--- BEGIN Provided data ---
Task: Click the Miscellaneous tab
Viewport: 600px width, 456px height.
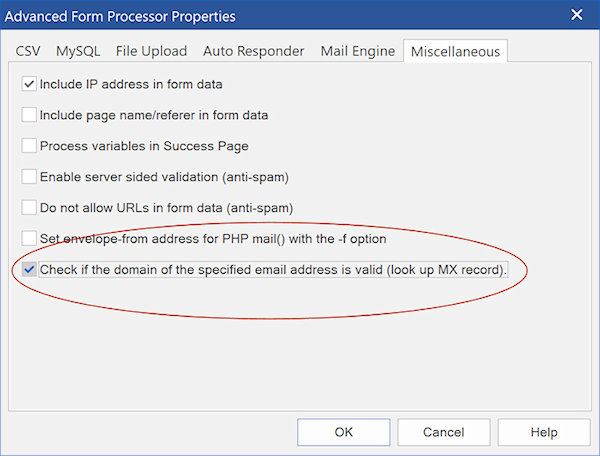Action: coord(455,51)
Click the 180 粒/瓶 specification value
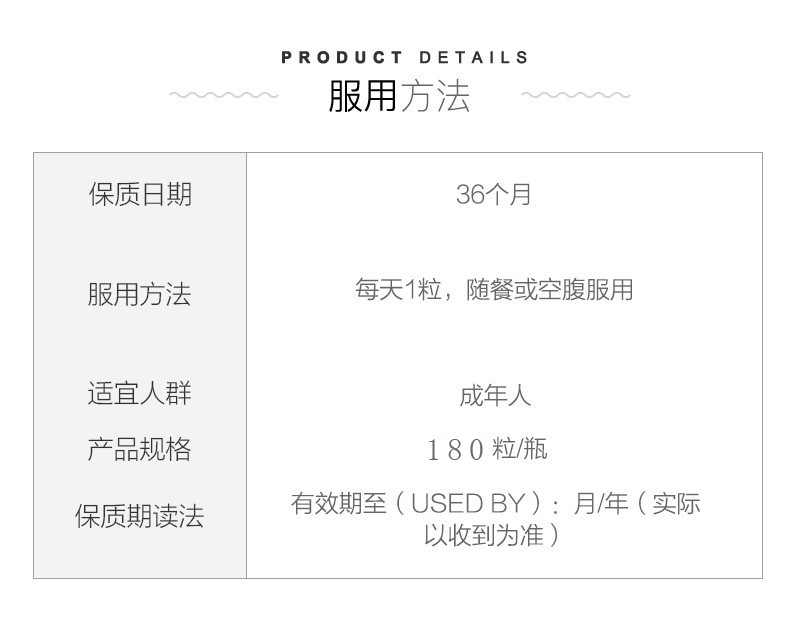Viewport: 790px width, 642px height. point(487,449)
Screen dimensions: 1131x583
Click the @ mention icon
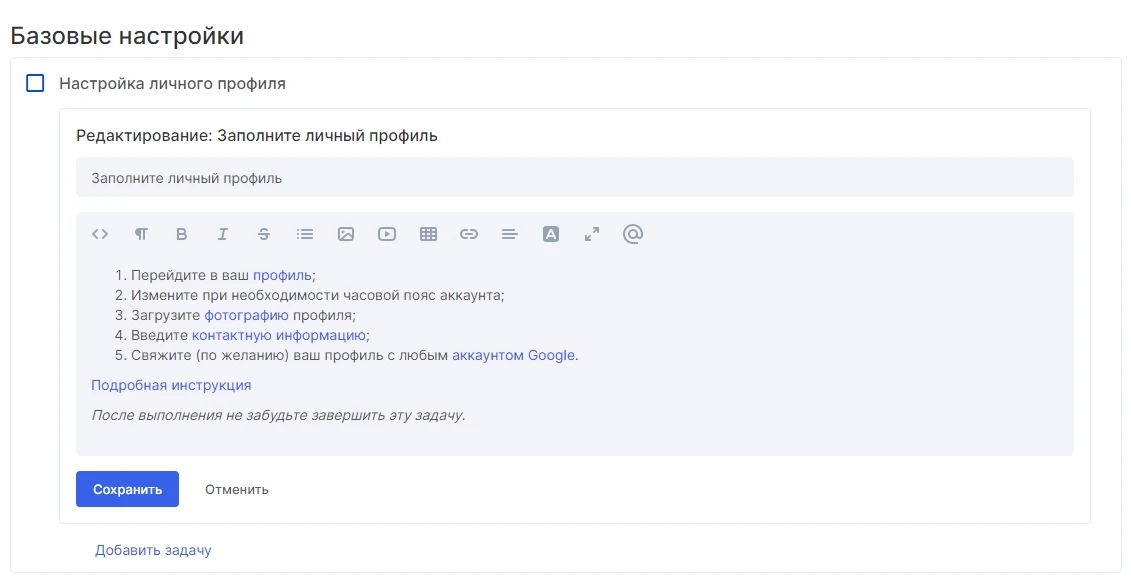(632, 234)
--- END Provided data ---
Aim of the task. Rewrite the rows above, replacing "Click" with "Tap" and keeping everything else the same. Leave the pictures out.

Correct answer.
Task: Tap the Miscellaneous tab
Viewport: 600px width, 456px height.
Action: coord(455,51)
Tap the 180 粒/瓶 specification value
Viewport: 790px width, 642px height. point(487,449)
Screen dimensions: 1131x583
Tap the @ mention icon
(632, 234)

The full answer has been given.